§ REQUIRED WORK
Records follow. Select each line holding "computer".

(Stored data)

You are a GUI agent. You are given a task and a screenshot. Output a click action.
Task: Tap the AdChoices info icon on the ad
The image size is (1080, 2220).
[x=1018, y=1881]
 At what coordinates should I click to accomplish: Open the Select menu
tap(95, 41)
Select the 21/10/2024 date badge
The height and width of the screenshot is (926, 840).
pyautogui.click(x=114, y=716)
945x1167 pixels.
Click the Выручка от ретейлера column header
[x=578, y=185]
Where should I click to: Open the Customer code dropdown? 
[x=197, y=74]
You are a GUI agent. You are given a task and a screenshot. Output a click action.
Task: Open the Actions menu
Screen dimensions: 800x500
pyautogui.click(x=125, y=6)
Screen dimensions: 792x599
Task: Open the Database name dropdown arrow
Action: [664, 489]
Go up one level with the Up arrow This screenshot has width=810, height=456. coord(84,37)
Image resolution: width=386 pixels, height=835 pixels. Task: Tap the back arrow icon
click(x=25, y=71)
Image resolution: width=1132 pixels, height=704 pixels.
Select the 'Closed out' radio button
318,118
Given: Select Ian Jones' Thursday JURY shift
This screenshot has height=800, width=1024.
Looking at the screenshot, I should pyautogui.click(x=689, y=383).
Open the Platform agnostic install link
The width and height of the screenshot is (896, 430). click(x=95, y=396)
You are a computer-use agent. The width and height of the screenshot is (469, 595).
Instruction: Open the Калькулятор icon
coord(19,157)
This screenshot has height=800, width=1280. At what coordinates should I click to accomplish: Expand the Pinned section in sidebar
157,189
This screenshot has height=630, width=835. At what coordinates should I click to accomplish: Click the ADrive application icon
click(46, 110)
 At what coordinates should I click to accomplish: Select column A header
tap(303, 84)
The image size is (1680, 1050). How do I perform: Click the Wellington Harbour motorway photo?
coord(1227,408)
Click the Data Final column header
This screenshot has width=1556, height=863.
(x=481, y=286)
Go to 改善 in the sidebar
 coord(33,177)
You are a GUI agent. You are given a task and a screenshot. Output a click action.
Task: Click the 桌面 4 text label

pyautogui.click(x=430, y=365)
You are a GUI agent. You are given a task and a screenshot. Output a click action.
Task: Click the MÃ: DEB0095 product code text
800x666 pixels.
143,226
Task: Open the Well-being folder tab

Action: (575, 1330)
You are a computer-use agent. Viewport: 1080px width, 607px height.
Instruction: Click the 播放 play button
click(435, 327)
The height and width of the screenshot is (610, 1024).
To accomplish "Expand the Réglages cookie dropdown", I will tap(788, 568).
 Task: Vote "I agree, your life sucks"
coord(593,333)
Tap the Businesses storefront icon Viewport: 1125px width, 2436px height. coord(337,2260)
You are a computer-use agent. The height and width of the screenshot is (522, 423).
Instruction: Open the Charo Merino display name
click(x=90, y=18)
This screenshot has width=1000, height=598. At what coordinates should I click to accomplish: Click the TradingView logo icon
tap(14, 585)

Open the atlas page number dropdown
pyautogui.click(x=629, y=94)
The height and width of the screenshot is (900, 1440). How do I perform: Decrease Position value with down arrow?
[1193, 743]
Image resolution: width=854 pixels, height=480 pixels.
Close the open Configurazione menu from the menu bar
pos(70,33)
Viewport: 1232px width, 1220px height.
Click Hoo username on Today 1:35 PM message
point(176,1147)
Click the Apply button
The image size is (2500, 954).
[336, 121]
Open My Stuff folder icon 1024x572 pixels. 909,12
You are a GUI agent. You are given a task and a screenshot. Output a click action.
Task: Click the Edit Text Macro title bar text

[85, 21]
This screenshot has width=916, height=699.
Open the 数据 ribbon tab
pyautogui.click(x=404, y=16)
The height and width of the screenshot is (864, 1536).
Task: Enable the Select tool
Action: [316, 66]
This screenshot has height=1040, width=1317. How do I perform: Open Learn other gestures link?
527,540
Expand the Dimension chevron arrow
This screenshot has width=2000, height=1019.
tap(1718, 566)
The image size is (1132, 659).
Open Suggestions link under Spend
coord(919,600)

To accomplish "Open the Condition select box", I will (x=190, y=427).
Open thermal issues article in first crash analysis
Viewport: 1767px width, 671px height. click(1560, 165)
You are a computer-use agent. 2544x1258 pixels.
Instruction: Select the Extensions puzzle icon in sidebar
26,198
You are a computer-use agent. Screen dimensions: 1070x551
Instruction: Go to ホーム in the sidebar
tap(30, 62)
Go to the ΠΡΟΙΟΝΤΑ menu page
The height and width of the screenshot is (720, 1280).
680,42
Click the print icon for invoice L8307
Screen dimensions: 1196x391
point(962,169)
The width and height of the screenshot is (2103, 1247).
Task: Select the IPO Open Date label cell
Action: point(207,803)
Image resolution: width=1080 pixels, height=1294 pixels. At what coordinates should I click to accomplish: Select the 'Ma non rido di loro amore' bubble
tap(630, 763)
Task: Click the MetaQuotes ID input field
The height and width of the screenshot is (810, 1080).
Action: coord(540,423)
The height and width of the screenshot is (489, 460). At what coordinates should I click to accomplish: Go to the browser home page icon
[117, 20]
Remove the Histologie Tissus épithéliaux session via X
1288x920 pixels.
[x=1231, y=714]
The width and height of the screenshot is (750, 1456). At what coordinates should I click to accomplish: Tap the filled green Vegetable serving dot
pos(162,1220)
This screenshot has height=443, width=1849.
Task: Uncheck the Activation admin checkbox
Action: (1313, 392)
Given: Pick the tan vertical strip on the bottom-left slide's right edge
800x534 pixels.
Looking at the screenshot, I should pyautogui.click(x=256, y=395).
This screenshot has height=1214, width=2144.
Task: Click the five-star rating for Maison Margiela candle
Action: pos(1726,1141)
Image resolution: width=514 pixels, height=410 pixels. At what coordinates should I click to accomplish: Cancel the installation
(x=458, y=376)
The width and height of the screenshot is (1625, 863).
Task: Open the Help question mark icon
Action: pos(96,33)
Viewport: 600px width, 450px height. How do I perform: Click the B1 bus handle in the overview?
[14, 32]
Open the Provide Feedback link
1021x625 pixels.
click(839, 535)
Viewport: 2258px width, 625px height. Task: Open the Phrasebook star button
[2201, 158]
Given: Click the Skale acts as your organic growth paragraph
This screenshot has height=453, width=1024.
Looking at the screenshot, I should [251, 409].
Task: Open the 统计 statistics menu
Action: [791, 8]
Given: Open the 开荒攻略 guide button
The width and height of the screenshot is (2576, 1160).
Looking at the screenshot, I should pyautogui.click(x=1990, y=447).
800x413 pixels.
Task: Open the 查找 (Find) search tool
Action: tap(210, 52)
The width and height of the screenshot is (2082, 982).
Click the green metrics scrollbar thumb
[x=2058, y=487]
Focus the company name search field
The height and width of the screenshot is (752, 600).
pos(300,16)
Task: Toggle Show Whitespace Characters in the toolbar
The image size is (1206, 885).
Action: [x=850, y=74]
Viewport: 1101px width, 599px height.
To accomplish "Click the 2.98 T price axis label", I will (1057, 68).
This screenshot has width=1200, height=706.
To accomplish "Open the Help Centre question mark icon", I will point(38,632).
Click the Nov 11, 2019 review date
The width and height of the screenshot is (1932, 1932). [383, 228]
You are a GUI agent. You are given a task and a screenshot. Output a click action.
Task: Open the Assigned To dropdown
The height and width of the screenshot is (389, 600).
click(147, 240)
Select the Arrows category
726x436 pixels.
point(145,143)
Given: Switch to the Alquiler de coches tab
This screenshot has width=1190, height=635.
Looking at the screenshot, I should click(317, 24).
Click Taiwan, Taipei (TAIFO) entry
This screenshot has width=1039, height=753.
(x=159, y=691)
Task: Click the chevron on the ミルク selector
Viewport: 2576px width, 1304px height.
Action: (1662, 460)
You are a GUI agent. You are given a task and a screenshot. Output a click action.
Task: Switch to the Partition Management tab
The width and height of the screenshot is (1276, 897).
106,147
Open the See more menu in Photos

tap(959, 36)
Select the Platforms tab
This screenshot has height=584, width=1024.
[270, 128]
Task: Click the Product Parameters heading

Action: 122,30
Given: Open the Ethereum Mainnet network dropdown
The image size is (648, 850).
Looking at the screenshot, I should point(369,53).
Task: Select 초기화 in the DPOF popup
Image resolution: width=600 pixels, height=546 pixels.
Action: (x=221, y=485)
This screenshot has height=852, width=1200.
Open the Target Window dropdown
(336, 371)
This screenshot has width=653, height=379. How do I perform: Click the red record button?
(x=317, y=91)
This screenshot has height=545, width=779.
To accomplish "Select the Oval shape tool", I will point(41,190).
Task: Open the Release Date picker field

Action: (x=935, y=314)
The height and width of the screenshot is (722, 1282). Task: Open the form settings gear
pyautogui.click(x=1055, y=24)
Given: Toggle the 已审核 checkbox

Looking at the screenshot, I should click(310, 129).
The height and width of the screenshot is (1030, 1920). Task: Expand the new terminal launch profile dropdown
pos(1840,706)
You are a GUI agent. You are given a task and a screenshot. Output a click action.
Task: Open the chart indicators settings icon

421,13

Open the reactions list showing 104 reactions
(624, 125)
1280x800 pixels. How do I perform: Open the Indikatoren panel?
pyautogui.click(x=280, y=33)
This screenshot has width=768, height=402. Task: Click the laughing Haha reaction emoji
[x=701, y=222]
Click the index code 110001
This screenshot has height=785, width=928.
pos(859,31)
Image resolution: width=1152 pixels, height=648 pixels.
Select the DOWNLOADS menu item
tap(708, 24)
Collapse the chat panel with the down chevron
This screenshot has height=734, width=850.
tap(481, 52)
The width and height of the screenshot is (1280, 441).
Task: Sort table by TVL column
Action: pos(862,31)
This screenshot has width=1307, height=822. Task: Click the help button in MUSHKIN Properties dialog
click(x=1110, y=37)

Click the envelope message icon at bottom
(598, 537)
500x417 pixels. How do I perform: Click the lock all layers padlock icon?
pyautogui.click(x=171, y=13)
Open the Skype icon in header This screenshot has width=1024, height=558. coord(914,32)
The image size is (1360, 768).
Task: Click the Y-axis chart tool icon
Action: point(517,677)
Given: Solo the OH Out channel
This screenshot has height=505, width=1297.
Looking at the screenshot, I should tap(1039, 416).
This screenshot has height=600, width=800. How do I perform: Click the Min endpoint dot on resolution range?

§ COMPLETED EXERCISE
You are a computer-use agent. The width and height of the screenshot is (469, 595).
You are a computer-use agent. Viewport: 1080px width, 607px height.
You are a computer-use agent. The height and width of the screenshot is (522, 423).
You are a computer-use agent. 2544x1258 pixels.
You are a computer-use agent. Screen dimensions: 1070x551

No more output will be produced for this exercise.